Problem
The goal of the project was to create an AI algorithm for analyzing tongue photos based on Traditional Chinese Medicine (TCM).
A simple tongue analysis enables patients to detect basic health issues and take further health steps, such as consulting a doctor.
During such an analysis, an expert evaluates various visual tongue features, such as coating, discoloration, cracks, teeth marks, or spots, based on three photos (front, back, and side of the tongue). These help map the observed features to a dozen or so of the most common TCM syndromes.
The problem is that this photo analysis is time-consuming, requires specialist knowledge, and as a result the service has low availability for patients.
Challenges
The biggest challenge was the limited number of reliably labeled data points, the high rarity of some symptoms, and variability in photo quality.
The analyses completed so far were delivered to us as an export from an email inbox, where the photos were in separate messages from their analyses. The analyses did not have a standardized format and were often written as free-form text, which required the use of various NLP techniques.
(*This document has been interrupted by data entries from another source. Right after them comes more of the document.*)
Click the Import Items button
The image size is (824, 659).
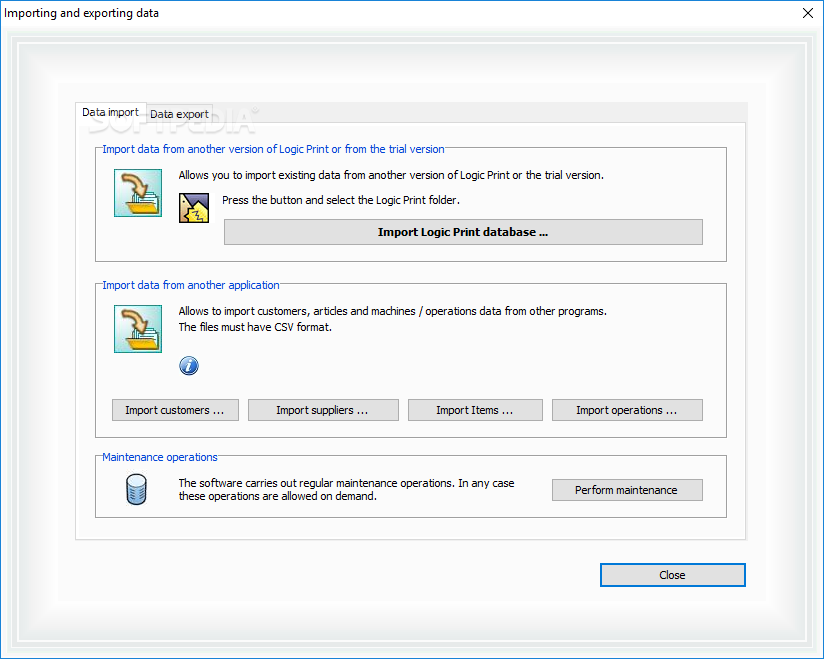(x=475, y=410)
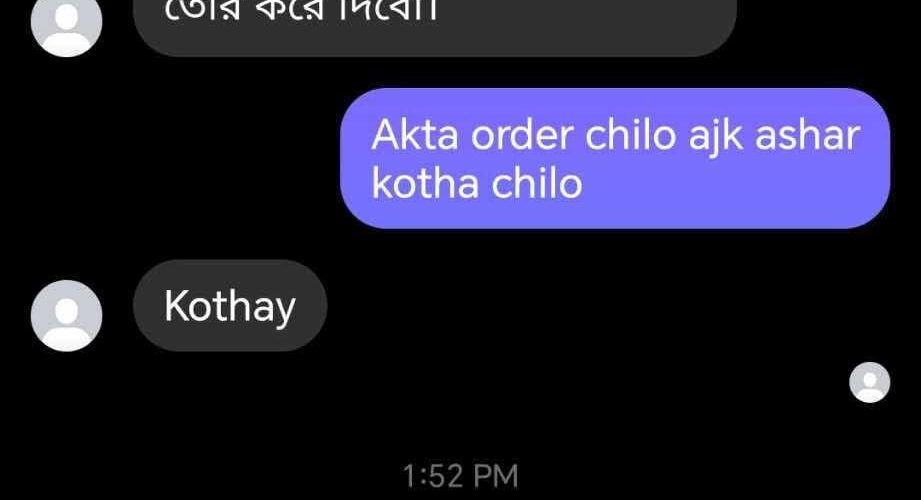Image resolution: width=921 pixels, height=500 pixels.
Task: Click the word "Akta" in purple message
Action: 415,135
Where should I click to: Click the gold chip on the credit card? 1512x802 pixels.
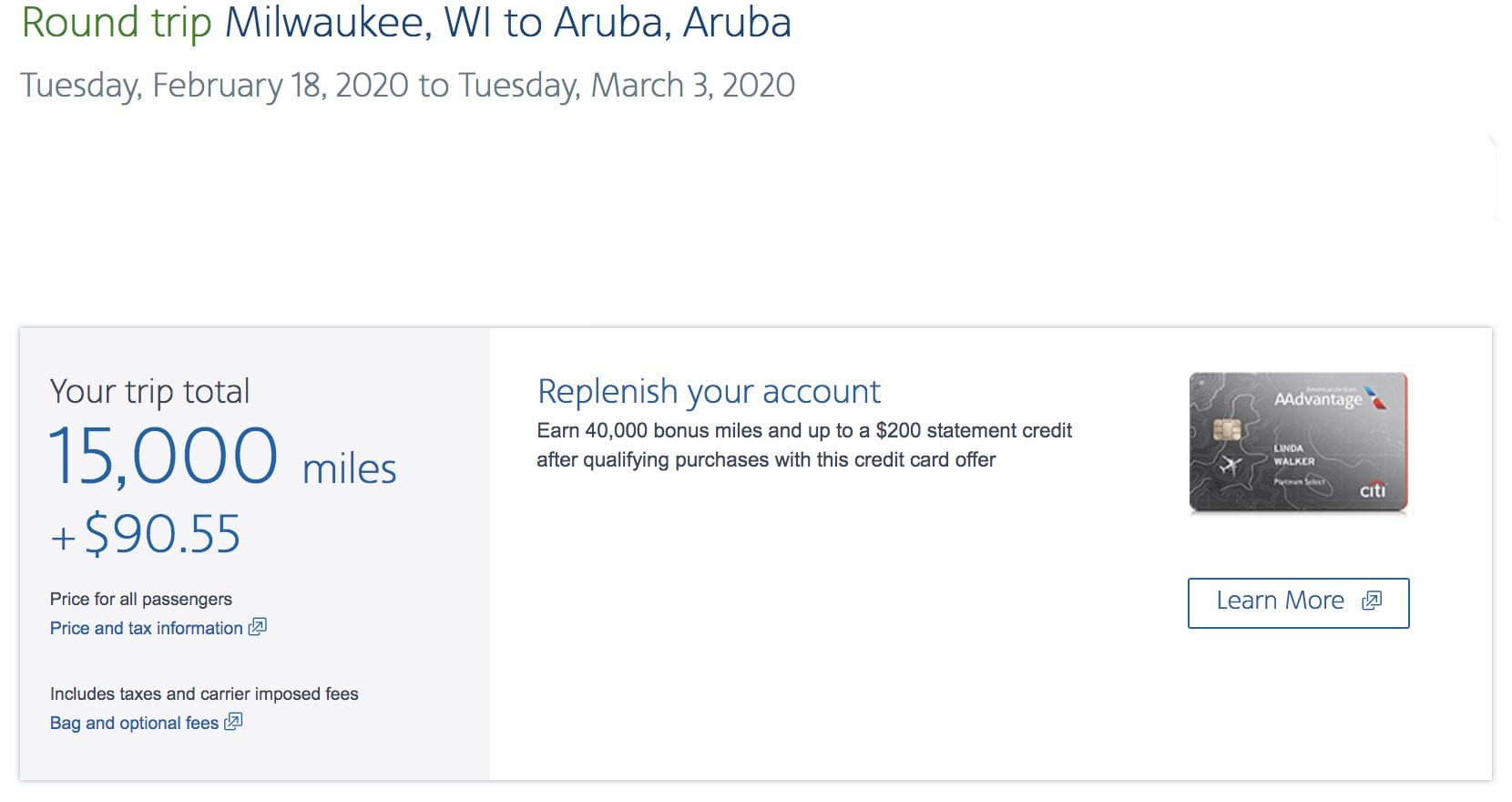1227,429
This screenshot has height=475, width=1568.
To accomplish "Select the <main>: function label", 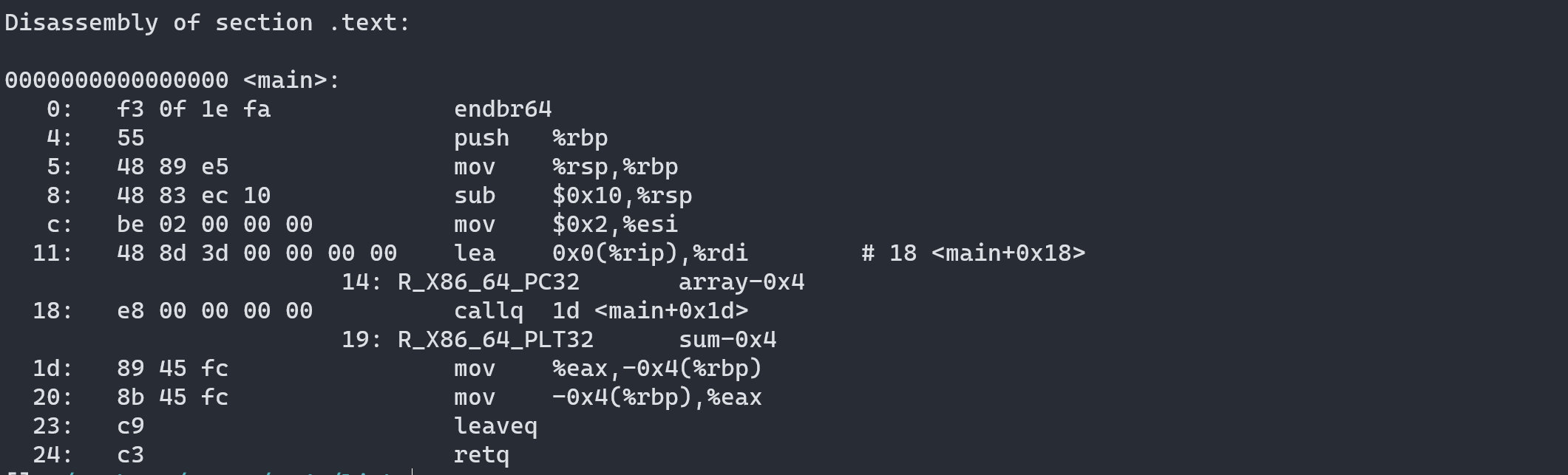I will 291,81.
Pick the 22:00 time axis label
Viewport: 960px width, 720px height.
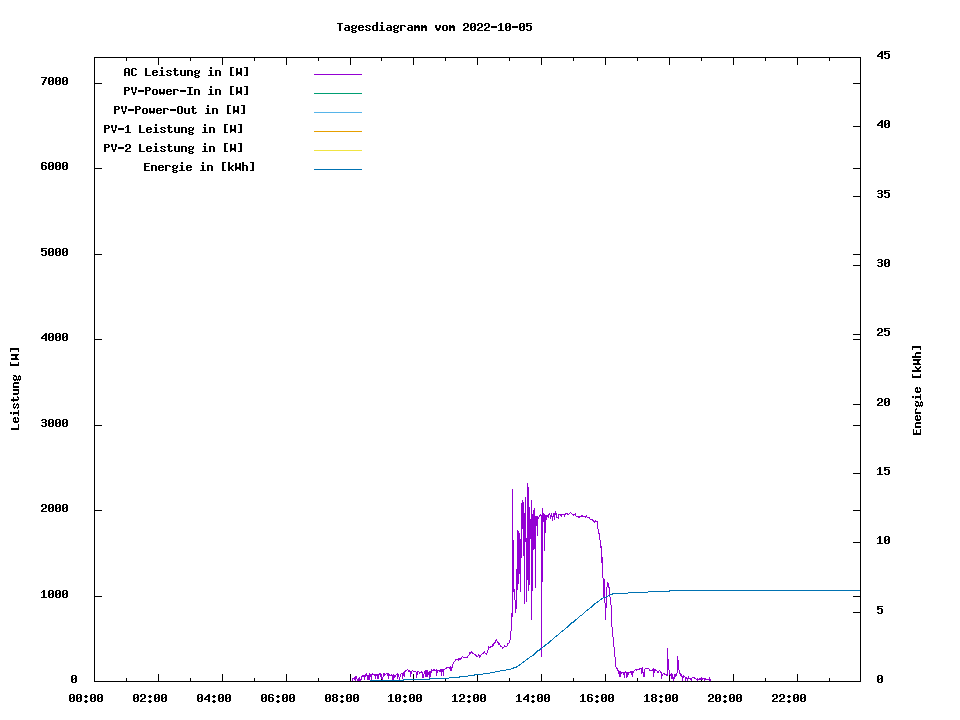[789, 698]
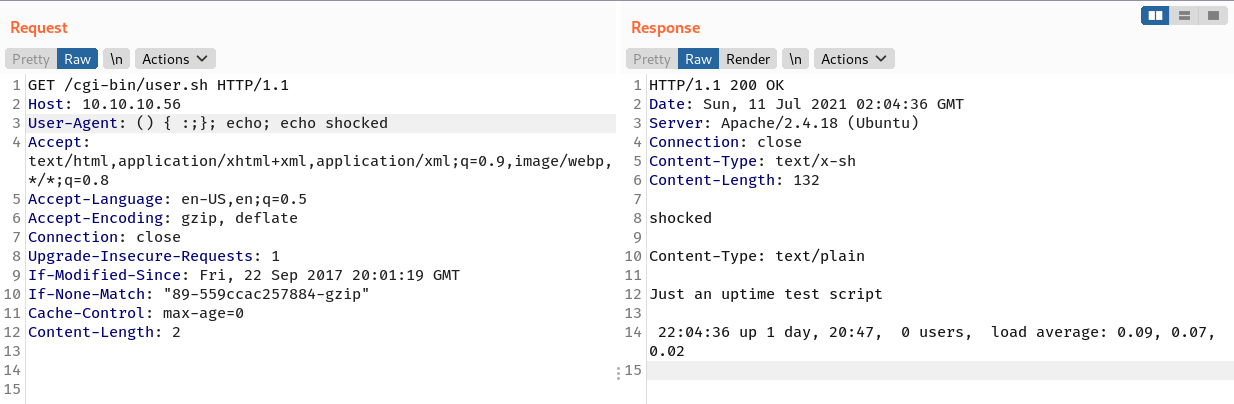
Task: Click the GET /cgi-bin/user.sh request line
Action: pos(158,85)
Additionally, some symptoms were subtle and difficult to label unambiguously, which required ongoing consultations with the TCM expert. It was also necessary to adapt the CNN model architecture to the specifics of medical image interpretation and to balance the syndrome classes.
Solution
In close cooperation with a TCM expert, we defined a list of tongue symptoms to be detected automatically by the AI model.
We collected and prepared data, labeling it in terms of symptoms and the corresponding syndromes.
Next, we built convolutional neural network (CNN) models (using transfer learning, leveraging pre-trained vision models for general purposes) and tested two architectures: simple syndrome classification and a three-stage model (symptom detection → area analysis → classification), which helped achieve higher effectiveness.
The models were optimized for prediction accuracy, stability, and the ability to be further extended.
The models were deployed in the AWS cloud and start automatically when a patient uploads tongue photos. Detected symptoms are marked on the images and sent to the TCM expert for verification.
Result
In the PoC phase, the CNN models achieved 80–90% effectiveness in predicting TCM syndromes and high effectiveness in detecting individual symptoms in the image.
The system was integrated with services provided by the TCM expert and is used to speed up the expert’s analysis.
The system is a solid foundation for further deployments. Opportunities were identified to potentially reach up to 99% accuracy in the future with a larger amount of data and further model optimization.
In the future, after achieving stable results, the system could operate fully automatically and send the analysis results directly to the patient, without the expert verification step.